厄介な熱を逃がせ! 理想の半導体材料「窒化アルミニウム」

過酷な環境で使われる半導体材料
スマートフォン、電気自動車、ロボットなどの高度な機器から家電製品まで、そこに使われている半導体は、ときには過酷な環境で使われるため、回路を載せる基板の材料には特別な性能が求められます。特にモータや充電器などのコントロールに使われるパワー半導体は、密集した回路に大きな電流が流れ込み、高熱が発生します。その熱密度(単位面積当たりの熱量)は原子炉以上で、どんどん熱を逃がさないと動作しなくなるほどです。
熱を逃がす素材としては金属が一般的ですが、金属は電気を通してしまうため、基板の材料には使えません。そこで注目されているのが、「セラミックス」です。
理想的な半導体材料
セラミックスとは、陶器など、金属でもプラスチックなどの有機物でもない無機材料を指します。半導体に使われるような高機能なセラミックスは、「ファインセラミックス」と呼ばれます。中でも「窒化アルミニウム」という物質は半導体の材料としては理想的です。アルミニウムが窒素とくっつくことで金属ではなくなり、ファインセラミックスとして扱われます。金属のアルミニウム並みに熱が逃げやすく、かつ厚さ1ミリで1万ボルトを遮断できるほどの電気を通さない性質があります。

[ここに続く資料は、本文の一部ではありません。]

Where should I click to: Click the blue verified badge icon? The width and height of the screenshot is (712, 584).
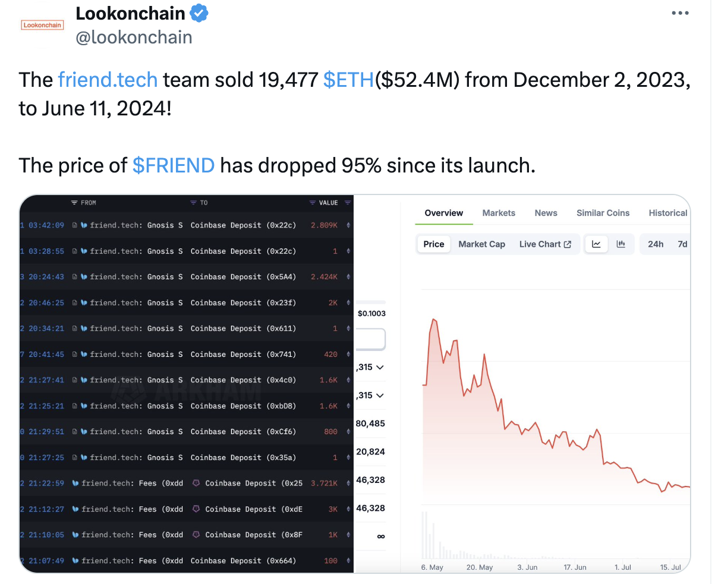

それを作るときに、酸化イットリウムという助剤を加えて焼き固めますが、鉄鋼炉よりも高い1800℃という温度が必要で、通常の工業設備では対応できないという課題があります。
難しい製法をクリア!
そこで助剤に酸化カルシウム、ホウ素も加えることで、1600℃以下まで下げることに成功しました。この技術により、高機能な半導体が普及すれば、さまざまな製品の性能が上がることが期待できます。
また、窒化アルミニウムは、半導体基板以外にも用途が検討されています。例えば、無色透明という特性を生かして中に蛍光する元素を閉じ込めることで、劣化しにくい蛍光塗料などへの利用が考えられます。世界を豊かにする素材になる可能性があるのです。